En coproduction avec Fondazione Teatro Comunale di Bologna, Change Performing Arts

 

Teatro Farnese, Palazzo della Pilotta, Parma, 7 octobre 2018

C’est en Italie qu’on peut écouter Le Trouvère de Verdi dans sa version française de 1857, signée Emilien Pacini pour l’Opéra de Paris. Quelques modifications (la fin notamment) quelques cadences différentes, un ballet et voilà le dramma in quattro parti devenu un Grand Opera en quatre actes. Déjà la toute première édition du Festival Verdi de Parme, à la fin des années 1980 affichait Le Trouvère (direction Vjekoslav Šutej) au Teatro Regio. Le titre est de nouveau affiché, mais dans le somptueux écrin du Teatro Farnese du Palazzo della Pilotta, prêté pour la troisième et dernière année au Festival. Salle pleine et succès au rendez-vous de la production de Robert Wilson et de la direction de Roberto Abbado, nouveau directeur musical.

 

Ballet du troisième acte

On se demande bien pourquoi l’Opéra de Paris, pour qui Verdi a repris sa partition, n’affiche pas ce Trouvère, alors qu’il y a aujourd’hui les chanteurs français pour l’interpréter. Cela fait partie des interrogations posées par une programmation qui s’essaie depuis bien peu de temps à reporter quelques pièces du répertoire historique de cette maison sur la scène avec d’inexplicables oublis…
L’équipe du Festival Verdi a prévu cette production pour le somptueux Teatro Farnese, construit en 1618 par l’architecte Aleotti, mais inauguré en 1628, et restauré suite aux bombardements de la seconde guerre mondiale. Aujourd’hui pièce maîtresse du musée des Galeries Nationales de Parme, le théâtre n’est pas équipé des dispositifs techniques habituels, et il est impossible d’y monter un décor imposant et d’y opérer des changements importants d’une scène à l’autre. Aussi le recours à Robert Wilson pour la mise en scène se justifie-t-il dans la mesure où l’opéra s’y déroule dans un décor fixe (une boite grise) et que les ambiances varient seulement par les éclairages.

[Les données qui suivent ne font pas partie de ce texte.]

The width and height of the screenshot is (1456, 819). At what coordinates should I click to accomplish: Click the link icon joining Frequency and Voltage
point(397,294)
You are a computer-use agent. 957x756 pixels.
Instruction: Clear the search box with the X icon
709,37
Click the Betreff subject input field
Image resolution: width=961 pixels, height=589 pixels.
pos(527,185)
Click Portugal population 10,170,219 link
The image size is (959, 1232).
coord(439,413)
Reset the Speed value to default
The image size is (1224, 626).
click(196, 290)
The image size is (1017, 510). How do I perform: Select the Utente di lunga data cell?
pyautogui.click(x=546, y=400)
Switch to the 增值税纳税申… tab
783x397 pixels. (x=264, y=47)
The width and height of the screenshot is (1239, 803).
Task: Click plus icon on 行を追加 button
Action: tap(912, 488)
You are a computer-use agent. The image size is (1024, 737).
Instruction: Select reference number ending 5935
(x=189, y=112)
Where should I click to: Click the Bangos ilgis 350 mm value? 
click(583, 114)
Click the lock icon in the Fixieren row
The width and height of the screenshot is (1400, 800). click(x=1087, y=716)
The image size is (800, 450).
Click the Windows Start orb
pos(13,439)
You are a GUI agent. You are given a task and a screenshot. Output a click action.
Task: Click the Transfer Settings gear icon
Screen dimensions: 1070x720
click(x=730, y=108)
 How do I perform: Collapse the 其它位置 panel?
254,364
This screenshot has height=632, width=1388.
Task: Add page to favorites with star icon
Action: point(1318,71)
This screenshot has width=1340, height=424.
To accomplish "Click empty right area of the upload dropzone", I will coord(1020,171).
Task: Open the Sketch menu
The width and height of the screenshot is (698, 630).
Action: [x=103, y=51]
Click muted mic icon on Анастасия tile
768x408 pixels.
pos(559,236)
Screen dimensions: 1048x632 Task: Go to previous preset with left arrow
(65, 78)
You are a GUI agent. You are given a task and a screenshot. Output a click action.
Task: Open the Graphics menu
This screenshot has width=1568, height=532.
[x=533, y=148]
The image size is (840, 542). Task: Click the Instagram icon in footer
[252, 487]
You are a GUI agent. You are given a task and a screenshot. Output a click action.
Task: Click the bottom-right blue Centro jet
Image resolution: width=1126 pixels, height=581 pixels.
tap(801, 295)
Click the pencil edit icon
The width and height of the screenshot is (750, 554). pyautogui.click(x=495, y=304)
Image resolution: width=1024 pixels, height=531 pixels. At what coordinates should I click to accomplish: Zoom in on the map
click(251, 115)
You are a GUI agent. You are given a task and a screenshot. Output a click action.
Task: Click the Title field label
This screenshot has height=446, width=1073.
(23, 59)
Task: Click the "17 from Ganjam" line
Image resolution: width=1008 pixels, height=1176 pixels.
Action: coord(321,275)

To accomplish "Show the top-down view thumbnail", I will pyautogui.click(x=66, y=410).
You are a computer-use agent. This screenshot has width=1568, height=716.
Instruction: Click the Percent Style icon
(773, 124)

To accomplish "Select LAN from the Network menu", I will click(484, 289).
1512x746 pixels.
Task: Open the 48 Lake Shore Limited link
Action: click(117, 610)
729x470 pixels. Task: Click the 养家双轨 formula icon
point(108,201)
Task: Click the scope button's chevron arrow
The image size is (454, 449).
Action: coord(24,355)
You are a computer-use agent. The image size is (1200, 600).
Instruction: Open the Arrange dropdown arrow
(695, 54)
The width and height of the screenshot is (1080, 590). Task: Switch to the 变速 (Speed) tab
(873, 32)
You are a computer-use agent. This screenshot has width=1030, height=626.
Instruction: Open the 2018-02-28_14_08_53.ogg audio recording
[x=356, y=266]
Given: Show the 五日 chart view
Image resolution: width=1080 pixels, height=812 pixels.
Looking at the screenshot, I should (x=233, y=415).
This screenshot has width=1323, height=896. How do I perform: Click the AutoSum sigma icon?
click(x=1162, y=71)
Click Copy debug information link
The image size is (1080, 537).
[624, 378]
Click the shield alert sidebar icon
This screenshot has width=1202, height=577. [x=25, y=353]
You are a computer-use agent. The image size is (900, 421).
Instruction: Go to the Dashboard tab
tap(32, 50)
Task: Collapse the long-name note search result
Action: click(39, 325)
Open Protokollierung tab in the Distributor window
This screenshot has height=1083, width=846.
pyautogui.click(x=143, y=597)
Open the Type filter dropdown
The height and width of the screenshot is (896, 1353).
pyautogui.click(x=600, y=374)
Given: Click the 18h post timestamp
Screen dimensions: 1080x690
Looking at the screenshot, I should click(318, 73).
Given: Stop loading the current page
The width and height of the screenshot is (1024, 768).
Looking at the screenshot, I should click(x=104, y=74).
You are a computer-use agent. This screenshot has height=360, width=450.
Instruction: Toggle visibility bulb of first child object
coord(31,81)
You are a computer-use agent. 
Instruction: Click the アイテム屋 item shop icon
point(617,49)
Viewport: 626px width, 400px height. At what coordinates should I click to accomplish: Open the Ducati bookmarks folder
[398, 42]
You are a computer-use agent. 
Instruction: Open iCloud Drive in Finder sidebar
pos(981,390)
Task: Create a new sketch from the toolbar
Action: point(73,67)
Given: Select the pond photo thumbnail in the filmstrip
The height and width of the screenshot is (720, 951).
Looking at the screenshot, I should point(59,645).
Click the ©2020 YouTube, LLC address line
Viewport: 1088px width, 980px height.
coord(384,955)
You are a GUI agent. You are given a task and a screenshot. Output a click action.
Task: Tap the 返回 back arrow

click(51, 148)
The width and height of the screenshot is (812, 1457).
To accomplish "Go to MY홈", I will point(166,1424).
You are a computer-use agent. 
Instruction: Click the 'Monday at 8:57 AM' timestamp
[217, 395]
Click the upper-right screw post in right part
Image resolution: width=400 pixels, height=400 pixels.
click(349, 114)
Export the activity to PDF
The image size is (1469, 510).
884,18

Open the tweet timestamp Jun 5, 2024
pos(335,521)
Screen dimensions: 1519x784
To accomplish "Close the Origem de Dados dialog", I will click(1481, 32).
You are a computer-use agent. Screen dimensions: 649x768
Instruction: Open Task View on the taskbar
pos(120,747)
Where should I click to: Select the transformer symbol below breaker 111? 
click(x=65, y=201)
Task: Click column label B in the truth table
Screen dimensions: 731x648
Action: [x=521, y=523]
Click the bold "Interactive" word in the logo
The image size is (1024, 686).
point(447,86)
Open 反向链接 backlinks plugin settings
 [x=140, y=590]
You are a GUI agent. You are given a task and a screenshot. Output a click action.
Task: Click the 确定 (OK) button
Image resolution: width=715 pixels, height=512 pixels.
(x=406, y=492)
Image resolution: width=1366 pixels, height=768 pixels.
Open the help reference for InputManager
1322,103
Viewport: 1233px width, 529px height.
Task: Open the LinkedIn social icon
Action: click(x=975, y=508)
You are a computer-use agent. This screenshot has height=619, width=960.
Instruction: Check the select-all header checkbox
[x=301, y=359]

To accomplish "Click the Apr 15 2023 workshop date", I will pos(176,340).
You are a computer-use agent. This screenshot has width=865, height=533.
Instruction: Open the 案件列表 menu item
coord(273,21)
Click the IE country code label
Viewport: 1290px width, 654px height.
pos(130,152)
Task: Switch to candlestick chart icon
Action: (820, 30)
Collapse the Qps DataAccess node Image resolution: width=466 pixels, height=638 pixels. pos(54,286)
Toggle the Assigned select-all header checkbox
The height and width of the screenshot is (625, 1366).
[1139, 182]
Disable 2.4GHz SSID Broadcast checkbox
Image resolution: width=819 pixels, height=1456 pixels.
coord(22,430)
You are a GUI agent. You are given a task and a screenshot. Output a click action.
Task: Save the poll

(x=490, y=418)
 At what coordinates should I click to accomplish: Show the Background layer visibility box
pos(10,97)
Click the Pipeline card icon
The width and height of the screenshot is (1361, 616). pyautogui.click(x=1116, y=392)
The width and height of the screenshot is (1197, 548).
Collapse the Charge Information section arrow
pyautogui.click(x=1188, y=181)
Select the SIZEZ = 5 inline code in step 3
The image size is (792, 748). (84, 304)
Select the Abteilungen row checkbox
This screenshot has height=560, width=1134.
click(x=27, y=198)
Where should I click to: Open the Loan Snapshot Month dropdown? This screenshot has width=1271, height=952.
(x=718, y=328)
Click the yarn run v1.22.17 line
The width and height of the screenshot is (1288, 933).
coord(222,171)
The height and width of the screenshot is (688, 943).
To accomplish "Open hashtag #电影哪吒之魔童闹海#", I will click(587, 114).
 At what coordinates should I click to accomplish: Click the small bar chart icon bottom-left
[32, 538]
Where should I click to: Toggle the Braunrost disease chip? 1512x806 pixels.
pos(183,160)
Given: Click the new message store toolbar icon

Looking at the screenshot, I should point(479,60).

Une mise en scène très plastique, au style peut-être inadapté

Acte I : Marco Spotti (Fernand)

Mais cela ne signifie pas que le style hiératique que Robert Wilson promène sur toutes les scènes depuis ses premiers succès (Einstein on the beach, 1976), convienne à un opéra aussi échevelé et mouvementé que Le Trouvère. Nous avons donc droit aux figures imposées du wilsonisme, gestes lents, profils et ombres, maquillages blafards, vaguement inspirés du Nô japonais (costumes de Julia von Leliwa et maquillages de Manu Halligan), et à des images qui, reconnaissons-le, ne manquent ni d’élégance, ni de beauté, mais mettent à distance une œuvre qui normalement ne souffre pas la distance. Sans doute une supposée componction de la version française s’impose au lieu de la vibration italienne.
Ainsi donc les mouvements sont-ils minimaux, les gestes d’une lenteur calculée, les regards le plus souvent fixes et face au public, et le décor varie par des taches de couleur rouge, blanche, or, dans un univers tout bleu, comme il se doit.
Quelques éléments viennent émailler ce cadre il faut bien le dire trop habituel : un vieillard, sorte de clochard de conte de fée, et une grand-mère, comme un couple sorti de Grimm, une gouvernante trainant un bébé ou des enfants qui jouent, des images idéales qui tranchent avec l’horreur du récit, fait de mères sacrifiées, de grand-mères spoliées, de bébés envoyés au feu.
Seul moment mouvementé (y compris dans la salle) le long ballet, qui devient un combat de boxeurs aux gants rouges, d’abord isolés, puis en groupe, des hommes, des femmes, des enfants : on sent la métaphore de l’histoire qui nous est racontée comme un long combat multiple, mais la longueur répétitive et une musique qui n’est pas toujours passionnante finissent par lasser le public qui s’agite.
Le caractère global de ce travail, impeccable techniquement, d’une incontestable plasticité, est d’être attendu et jamais surprenant : Bob Wilson tel qu’en lui-même enfin l’éternité le change.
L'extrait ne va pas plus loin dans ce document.